# `Kreuzberg.ExtractionConfig`
[🔗](https://github.com/kreuzberg-dev/kreuzberg/blob/main/lib/kreuzberg/config.ex#L1)

Configuration structure for document extraction operations.

Provides options for controlling extraction behavior including caching, quality processing,
OCR, chunking, language detection, and post-processing.
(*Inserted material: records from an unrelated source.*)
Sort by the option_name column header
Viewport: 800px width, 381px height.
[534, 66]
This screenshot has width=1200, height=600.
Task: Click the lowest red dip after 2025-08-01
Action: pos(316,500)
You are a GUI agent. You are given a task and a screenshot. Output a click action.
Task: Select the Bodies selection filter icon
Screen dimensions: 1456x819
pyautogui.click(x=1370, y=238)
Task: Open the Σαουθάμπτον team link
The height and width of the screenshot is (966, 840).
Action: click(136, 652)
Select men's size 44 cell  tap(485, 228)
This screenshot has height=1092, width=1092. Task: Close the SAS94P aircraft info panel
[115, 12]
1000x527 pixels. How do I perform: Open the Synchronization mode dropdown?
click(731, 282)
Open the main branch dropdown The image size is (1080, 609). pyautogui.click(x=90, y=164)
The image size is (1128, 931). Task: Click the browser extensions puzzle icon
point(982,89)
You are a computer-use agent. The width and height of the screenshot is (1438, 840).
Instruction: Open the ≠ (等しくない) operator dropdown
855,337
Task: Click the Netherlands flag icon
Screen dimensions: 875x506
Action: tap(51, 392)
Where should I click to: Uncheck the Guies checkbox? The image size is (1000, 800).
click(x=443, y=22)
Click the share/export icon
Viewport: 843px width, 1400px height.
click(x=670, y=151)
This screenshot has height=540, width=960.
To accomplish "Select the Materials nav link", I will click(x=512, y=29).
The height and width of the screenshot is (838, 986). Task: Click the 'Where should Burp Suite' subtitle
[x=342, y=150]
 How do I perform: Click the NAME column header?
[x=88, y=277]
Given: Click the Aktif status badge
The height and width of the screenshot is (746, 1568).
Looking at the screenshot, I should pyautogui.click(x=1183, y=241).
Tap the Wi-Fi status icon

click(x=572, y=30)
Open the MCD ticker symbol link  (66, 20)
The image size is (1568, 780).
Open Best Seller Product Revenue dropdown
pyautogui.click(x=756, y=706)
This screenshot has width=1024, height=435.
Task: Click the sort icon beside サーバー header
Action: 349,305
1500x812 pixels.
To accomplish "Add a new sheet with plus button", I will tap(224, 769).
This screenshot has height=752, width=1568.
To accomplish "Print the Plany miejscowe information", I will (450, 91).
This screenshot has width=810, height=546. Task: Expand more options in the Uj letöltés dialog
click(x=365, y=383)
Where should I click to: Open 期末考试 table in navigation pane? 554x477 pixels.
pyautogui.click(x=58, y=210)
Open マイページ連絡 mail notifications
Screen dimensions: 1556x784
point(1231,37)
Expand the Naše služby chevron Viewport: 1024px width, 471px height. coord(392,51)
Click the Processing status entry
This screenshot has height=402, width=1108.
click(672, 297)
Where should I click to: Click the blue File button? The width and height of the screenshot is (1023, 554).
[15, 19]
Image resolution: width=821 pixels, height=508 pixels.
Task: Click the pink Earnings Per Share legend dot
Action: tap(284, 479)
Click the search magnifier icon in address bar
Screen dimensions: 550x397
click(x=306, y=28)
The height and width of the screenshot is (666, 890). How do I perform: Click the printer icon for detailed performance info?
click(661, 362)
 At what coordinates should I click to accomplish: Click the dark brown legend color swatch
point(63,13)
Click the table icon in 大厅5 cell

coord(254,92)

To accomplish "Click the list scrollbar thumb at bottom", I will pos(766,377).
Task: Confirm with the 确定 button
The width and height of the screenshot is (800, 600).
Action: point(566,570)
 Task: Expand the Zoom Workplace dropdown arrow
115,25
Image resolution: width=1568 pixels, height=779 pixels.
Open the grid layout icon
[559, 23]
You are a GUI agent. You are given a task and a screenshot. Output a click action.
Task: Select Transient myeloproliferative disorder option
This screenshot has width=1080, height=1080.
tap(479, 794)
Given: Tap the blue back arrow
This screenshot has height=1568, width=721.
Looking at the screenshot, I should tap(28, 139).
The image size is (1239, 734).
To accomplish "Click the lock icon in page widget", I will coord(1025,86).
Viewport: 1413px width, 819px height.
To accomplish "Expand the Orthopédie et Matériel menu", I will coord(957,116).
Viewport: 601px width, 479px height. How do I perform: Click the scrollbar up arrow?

This module defines the configuration
schema and provides validation utilities to ensure configurations are valid before passing
them to the Rust extraction engine.

## Configuration Fields

### Boolean Flags (Top-level)

  * `:use_cache` - Enable result caching (default: true)
  * `:enable_quality_processing` - Enable quality post-processing (default: true)
  * `:force_ocr` - Force OCR even for searchable PDFs (default: false)
  * `:disable_ocr` - Disable OCR entirely — image files return empty content (default: false)

### Output Format Flags

  * `:output_format` - Content text format (default: "plain") - "plain", "markdown", "djot", "html"
  * `:result_format` - Result structure format (default: "unified") - "unified", "element_based"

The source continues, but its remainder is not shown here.